Who: Brittany Stodgell, 32
Makes: Paintings, greeting cards, prints, apparel and other art pieces using a wide variety of mediums.
Inspiration: “I’ve been highly inspired to create from a young age because I’ve always been better at expressing myself visually versus with words,” Stodgell said. Some pieces, especially her paintings, express her inner-most thoughts and feelings. Her prints and cards are inspired by feeling connected.
“Whether I’m making a full brand for a client, something hand-crafted just because, quippy prints, greeting cards or a large-scale art installation; my main motivation has always been to relate with people on a level that makes them live in the moment, even if for just a split second,” she said.

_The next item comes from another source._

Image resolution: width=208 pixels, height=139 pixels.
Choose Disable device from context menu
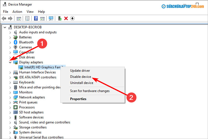[x=80, y=77]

Buy: Dec. 15 for Terrain’s BrrrZaar Christmas Market at River Park Square, The Pop Up Shop, Etsy (Brittany Made This) and http://blacksheeppaperco.com/.
Who: Brooke Martinez, 31
Makes: Ceramic mugs, tumblers, and planters
Inspiration: Martinez takes inspiration from Spokane and the Inland Northwest in addition to contemporary, Aztec, and Native American art. “I draw inspiration from a lot of different places,” Martinez saiddowntown and nearby from which she has taken inspiration. “If I’m walking into an older building and there’s a really cool tile pattern … I’m always finding ways that I can incorporate those patterns into my pottery.”
Buy: Atticus, the Pop Up Shop at the Steam Plant and online in her Etsy shop, 2232ceramics.
Side Hustle Syrups
Who: Dillon Hueser, 26
Hometown: Born in Soldotna, Alaska, moved to Spokane in 2001
Makes: Hueser makes both craft syrups – ginger beer and tonic – and simple syrups, with flavors like orange-vanilla, spiced cranberries, elderflower, chai tea and lemon-lavender.

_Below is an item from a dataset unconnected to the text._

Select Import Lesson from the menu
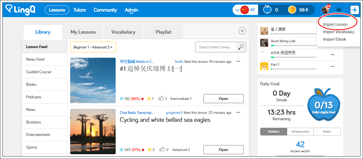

Inspiration: Side Hustle Syrups began after Dry Fly Distilling’s Patrick Donovan, Michael Lenox and Don Poffenroth asked Hueser to make their house made ginger beer.
“When they opened their tasting room, they wanted to find a product they could potentially serve in there that was diverse so they reached out to me knowing that I’m the kind of person that goes headfirst and dives in,” Hueser said.
After some trial and error, the folks at Dry Fly suggested Hueser market his syrups. Hueser now works as a distiller at Dry Fly part time, which allows him the chance to also work on Side Hustle.
“Side Hustle is literally a side hustle,” he said. “I work in the distillery to learn about my own product, in a way, how it’s going to be crafted and designed, what goes good with what. I learn all the distilling side in order to better my product.”
Buy: Dry Fly Distilling, 1003 E. Trent Ave.